= Reading passage =

- Opening Delimiter -

The most effective treatment of Type 2 Diabetes is surgery for weight loss. Currently 26 million Americans have been diagnosed with type 2 diabetes, and many are overweight. While the mainstay treatment has always been to decrease weight, there has never been a diet or consensus about how to do it. The “diabetic diet” that many are placed upon is rather ineffective by itself.
The American Diabetes Association, the International Diabetes Federation, and 43 other health groups developed a consensus that surgery should be considered the option for those who qualify. Their consensus reads that for those whose body mass index is over 40 should undergo surgery regardless of their overall blood sugar, and for patients with a BMI of 35 whose diabetes is inadequately controlled in spite of lifestyle changes and medication. The guidelines even went so far as a BMI of 30 (which the FDA recently approved for the Lap-Band).
The 11 studies they examined all compared various weight loss operations to standard treatment for diabetes. In all the studies, weight loss surgery had better control, and often – as in the case of the Lap-Band study, showed remission of diabetes.

- Closing Delimiter -

Stored items:

- Opening Delimiter -

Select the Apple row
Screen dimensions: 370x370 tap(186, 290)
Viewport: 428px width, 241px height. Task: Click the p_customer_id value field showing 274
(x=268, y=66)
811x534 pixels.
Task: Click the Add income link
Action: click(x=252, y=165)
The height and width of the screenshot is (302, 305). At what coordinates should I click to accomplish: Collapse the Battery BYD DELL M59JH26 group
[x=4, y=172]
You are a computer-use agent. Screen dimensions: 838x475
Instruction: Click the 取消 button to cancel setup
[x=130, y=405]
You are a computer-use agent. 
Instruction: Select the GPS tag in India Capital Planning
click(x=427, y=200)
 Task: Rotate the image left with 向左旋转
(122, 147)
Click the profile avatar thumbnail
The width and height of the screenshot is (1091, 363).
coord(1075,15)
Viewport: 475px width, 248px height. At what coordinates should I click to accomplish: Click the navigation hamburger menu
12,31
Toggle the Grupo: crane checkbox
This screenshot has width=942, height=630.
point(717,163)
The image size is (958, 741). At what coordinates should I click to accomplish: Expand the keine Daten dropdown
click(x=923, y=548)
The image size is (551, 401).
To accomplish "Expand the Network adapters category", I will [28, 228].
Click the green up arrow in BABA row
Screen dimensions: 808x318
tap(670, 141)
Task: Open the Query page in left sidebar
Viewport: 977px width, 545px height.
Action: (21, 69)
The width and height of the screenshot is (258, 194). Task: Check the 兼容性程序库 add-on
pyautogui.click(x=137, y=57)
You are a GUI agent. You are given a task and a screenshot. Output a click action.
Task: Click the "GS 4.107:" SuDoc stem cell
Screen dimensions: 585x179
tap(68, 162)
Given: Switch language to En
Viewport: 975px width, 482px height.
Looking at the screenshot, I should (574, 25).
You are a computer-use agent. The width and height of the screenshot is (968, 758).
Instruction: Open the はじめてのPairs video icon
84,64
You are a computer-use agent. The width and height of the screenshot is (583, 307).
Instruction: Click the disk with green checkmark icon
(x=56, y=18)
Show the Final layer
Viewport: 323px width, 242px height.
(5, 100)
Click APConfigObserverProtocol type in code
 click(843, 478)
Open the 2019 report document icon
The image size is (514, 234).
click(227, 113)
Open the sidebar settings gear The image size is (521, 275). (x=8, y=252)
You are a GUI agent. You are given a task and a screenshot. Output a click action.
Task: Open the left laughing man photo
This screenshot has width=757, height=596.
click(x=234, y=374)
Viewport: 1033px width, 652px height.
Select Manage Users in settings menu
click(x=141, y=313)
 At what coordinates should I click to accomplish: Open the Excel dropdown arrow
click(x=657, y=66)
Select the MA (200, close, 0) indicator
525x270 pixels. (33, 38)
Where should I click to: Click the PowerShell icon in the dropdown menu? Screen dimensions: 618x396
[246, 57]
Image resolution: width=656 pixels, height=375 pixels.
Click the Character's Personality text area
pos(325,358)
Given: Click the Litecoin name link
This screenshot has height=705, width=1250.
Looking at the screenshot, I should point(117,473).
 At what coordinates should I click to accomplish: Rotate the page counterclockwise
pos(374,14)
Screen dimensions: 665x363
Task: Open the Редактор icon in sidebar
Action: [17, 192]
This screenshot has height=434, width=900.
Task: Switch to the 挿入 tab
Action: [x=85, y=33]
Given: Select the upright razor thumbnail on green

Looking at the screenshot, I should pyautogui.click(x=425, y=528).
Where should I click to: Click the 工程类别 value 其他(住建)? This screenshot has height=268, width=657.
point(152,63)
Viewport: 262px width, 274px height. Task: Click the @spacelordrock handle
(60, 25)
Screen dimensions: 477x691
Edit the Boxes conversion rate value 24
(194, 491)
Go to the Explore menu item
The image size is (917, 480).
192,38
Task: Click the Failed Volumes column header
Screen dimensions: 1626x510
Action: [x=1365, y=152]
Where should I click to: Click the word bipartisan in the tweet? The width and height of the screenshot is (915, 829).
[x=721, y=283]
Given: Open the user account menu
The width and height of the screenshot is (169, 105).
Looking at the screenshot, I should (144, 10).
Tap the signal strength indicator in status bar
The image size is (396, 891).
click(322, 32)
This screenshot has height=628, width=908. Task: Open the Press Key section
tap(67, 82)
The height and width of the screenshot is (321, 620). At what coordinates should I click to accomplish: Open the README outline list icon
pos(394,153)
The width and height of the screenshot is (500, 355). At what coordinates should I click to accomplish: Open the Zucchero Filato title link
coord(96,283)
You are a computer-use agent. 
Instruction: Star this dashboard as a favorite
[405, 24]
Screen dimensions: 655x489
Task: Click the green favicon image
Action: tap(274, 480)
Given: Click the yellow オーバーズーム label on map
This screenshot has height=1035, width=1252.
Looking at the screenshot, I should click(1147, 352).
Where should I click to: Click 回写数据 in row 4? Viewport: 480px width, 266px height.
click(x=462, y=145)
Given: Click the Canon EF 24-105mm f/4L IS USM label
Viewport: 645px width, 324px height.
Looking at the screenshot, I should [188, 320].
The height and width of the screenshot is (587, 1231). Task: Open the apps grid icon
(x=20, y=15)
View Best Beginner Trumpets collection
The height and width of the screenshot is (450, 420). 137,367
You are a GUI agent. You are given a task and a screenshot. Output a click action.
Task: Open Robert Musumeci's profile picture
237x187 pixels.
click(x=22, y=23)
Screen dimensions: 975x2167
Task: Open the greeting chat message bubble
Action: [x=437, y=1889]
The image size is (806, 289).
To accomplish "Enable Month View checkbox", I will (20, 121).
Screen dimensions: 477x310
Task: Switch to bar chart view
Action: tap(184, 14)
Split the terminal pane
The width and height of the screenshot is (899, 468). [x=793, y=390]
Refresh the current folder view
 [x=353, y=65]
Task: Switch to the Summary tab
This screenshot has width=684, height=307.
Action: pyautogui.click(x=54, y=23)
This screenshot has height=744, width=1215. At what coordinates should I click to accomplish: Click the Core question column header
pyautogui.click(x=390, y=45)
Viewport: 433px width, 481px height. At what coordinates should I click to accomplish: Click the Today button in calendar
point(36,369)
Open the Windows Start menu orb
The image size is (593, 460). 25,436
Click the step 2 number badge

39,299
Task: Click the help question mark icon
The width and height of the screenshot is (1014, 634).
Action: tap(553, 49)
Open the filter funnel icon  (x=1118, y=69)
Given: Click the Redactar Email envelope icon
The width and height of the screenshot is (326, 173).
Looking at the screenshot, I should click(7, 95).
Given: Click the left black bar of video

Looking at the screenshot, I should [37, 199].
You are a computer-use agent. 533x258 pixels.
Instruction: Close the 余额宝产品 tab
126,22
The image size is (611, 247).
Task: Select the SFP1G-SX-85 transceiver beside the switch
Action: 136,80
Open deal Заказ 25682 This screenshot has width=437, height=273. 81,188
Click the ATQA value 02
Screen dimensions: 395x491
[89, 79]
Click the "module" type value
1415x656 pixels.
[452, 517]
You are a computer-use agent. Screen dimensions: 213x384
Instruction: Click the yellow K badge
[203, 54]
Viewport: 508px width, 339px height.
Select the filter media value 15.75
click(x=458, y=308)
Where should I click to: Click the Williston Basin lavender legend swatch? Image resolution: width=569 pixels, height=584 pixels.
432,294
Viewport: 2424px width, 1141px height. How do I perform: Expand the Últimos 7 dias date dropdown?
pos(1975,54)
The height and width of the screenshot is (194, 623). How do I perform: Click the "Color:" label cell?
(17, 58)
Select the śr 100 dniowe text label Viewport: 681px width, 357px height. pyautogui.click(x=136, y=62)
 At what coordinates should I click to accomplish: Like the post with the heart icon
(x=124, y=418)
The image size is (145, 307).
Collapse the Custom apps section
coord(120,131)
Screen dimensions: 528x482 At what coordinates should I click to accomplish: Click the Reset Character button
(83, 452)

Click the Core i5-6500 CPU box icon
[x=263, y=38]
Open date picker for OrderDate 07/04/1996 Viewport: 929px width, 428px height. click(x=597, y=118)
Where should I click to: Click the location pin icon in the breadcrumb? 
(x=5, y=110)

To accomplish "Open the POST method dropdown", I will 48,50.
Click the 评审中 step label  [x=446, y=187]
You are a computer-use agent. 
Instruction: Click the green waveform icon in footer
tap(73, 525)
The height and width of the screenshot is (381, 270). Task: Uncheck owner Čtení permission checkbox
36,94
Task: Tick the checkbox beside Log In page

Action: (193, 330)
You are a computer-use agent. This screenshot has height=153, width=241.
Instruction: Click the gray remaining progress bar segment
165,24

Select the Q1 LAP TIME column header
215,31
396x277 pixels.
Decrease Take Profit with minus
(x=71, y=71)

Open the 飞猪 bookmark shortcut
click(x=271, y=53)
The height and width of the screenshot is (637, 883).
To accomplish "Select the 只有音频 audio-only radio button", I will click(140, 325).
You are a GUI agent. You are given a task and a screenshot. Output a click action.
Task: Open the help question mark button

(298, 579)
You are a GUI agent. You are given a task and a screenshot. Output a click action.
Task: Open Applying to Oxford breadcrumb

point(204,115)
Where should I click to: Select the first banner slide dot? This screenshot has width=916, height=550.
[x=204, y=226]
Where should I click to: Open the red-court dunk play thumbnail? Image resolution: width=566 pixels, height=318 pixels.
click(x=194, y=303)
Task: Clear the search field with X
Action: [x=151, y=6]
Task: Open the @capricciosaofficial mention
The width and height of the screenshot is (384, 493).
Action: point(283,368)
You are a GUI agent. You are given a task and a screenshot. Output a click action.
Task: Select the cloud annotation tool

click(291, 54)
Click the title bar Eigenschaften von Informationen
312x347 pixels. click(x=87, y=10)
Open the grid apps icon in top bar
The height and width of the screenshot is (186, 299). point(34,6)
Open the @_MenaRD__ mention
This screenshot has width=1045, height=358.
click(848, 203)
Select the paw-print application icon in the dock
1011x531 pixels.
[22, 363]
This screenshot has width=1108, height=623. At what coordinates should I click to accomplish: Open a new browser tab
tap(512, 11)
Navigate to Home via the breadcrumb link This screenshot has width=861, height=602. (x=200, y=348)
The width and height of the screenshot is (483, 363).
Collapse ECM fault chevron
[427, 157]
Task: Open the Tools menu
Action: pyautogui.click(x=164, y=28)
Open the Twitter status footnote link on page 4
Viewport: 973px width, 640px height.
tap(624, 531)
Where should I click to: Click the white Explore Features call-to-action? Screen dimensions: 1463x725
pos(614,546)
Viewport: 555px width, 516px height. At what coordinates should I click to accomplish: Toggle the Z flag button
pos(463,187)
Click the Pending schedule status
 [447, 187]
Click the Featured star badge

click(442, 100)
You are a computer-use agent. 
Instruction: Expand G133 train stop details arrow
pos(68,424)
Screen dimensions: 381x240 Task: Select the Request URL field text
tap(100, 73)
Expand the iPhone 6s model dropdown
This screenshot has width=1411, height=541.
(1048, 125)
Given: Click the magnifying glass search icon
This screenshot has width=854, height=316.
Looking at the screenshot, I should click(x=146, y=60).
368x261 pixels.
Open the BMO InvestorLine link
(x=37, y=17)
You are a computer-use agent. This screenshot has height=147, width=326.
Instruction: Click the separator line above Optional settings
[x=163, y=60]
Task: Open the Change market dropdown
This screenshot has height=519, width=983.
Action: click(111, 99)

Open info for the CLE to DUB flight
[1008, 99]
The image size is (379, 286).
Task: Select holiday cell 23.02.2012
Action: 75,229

- Closing Delimiter -

= Work instructions =
Answer these questions from the passage on surgery for type 2 diabetes, one per line:
1. How many Americans have been diagnosed with type 2 diabetes?
2. How many other health groups joined the American Diabetes Association and the International Diabetes Federation in the consensus?
3. How many studies did they examine?

= Response =
1. 26 million
2. 43
3. 11